Exercise
Copy the lines from the start through the line holding "(x=277, y=513)", inclusive, reproducing each one word for word.

··· Data section

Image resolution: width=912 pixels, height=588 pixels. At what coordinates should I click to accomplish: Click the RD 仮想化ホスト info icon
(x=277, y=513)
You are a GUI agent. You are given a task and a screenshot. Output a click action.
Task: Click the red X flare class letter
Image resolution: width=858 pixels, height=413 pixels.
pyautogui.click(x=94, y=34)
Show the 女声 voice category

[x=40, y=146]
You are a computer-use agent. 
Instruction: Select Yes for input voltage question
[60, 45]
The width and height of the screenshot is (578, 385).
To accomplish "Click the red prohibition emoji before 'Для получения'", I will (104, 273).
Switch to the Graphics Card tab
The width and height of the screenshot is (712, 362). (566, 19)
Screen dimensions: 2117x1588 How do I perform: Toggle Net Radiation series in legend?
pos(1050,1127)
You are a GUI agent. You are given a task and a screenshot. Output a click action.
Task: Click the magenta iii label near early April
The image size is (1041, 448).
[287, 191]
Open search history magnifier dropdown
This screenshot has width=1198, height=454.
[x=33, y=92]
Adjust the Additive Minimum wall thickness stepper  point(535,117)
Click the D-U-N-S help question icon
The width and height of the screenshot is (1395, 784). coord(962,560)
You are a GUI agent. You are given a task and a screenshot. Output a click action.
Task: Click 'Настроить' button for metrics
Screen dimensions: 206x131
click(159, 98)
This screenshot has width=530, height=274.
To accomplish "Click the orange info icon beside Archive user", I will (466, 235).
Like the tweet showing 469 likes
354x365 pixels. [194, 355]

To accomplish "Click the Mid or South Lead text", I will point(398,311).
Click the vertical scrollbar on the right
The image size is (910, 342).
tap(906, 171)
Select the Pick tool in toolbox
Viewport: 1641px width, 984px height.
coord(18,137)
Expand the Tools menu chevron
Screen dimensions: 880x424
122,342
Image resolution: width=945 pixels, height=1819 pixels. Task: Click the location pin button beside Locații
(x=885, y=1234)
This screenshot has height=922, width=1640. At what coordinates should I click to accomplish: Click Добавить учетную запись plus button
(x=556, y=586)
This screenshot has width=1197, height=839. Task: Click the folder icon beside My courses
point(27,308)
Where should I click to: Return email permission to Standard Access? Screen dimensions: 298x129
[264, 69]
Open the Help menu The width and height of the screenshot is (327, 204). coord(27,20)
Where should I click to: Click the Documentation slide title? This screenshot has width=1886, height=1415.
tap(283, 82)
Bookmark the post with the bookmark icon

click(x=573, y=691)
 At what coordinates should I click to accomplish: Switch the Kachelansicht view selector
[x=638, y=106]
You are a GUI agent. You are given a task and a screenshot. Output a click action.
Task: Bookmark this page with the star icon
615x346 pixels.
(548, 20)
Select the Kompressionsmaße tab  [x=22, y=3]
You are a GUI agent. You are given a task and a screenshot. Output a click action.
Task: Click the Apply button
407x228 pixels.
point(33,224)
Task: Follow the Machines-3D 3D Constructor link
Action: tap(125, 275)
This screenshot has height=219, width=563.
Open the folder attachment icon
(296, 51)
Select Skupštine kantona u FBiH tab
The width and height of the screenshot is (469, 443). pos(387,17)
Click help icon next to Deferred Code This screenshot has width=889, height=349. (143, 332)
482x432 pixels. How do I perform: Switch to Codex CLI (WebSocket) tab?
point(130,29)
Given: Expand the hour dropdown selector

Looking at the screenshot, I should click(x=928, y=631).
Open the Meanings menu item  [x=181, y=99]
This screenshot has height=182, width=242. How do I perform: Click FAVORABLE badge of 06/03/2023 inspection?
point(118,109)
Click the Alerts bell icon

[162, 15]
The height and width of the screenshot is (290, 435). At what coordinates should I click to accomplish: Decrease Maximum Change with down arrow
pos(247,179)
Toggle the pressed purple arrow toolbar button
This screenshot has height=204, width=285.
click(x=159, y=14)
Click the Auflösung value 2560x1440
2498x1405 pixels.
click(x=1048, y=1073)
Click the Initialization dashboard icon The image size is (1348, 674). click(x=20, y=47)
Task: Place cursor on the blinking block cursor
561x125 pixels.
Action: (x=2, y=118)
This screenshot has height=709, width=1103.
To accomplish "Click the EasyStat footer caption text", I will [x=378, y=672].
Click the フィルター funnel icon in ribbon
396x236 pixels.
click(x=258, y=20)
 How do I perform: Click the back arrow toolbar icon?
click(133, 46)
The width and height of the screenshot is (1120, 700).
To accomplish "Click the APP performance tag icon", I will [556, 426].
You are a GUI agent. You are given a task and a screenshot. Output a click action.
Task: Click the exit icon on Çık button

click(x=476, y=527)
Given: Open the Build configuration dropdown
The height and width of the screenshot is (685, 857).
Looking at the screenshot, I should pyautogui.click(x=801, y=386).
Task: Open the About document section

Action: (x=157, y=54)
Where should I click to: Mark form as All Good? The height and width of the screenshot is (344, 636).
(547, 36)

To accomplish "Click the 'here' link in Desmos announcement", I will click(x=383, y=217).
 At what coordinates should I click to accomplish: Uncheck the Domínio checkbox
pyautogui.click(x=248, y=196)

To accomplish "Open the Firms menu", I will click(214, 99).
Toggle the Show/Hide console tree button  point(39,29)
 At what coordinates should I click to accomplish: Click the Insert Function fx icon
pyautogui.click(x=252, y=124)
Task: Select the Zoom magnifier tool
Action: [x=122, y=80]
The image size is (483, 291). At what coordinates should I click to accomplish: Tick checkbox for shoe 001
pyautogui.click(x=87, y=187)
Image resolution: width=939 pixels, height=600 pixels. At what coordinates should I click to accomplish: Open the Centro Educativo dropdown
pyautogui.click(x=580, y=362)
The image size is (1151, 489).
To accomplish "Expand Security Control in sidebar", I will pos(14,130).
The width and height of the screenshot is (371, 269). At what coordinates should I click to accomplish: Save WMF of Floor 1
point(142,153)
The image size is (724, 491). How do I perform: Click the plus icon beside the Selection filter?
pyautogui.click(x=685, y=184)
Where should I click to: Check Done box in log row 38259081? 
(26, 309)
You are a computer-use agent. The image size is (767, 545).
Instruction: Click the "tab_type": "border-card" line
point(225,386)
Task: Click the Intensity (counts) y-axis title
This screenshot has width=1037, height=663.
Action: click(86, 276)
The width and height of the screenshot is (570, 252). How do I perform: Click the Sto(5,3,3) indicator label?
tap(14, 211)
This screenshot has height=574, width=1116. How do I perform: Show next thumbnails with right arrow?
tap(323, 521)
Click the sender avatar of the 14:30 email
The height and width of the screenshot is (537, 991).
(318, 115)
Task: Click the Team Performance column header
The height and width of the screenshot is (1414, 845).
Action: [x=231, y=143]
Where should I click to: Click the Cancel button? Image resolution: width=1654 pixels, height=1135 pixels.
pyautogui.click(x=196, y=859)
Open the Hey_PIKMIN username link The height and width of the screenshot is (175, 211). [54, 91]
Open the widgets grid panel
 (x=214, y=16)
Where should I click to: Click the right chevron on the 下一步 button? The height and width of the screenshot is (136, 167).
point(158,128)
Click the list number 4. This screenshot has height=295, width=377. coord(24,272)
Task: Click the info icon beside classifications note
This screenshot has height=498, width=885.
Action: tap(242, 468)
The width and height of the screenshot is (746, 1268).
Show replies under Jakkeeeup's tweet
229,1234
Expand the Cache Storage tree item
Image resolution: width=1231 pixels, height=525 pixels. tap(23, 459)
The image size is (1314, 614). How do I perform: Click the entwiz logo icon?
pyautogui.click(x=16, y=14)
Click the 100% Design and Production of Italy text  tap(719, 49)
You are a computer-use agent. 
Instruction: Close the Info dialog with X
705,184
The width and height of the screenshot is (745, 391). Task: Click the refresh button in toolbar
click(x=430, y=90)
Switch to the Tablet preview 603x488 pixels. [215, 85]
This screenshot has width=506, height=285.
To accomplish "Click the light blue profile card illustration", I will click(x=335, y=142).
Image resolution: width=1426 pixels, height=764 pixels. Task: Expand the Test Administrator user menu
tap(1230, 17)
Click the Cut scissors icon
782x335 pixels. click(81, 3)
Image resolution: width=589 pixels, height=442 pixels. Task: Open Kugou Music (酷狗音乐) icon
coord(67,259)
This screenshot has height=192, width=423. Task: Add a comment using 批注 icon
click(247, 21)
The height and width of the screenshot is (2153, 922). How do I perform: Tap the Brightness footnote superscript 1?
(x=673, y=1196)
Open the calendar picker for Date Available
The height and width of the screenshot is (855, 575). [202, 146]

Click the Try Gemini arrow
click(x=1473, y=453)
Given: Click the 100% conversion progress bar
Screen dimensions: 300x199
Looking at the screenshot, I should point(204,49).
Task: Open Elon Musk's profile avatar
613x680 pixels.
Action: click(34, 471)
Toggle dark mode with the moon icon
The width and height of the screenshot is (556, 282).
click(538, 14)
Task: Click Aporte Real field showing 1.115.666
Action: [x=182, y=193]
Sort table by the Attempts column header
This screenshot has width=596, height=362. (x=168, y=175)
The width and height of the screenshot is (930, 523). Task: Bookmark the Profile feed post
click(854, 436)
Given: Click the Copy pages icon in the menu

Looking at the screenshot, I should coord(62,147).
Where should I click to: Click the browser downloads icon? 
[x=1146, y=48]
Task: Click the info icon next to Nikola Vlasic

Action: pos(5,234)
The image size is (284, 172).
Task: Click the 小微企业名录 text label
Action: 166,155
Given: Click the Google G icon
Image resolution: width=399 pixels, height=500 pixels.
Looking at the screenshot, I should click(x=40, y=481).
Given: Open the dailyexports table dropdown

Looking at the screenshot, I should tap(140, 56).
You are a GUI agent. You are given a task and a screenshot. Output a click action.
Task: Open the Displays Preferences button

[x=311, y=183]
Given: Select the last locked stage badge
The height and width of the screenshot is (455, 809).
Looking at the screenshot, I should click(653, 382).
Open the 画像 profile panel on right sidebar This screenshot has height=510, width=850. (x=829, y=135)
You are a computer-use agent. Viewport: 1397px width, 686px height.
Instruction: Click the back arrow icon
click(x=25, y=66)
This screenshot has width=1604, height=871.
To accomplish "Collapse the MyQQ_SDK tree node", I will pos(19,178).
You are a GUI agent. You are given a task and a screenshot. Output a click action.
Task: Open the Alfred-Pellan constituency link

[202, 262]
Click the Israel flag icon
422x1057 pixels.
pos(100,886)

······

Written solution
Image resolution: width=912 pixels, height=588 pixels. At what coordinates should I click to accomplish: Click the RD 仮想化ホスト info icon
(x=277, y=513)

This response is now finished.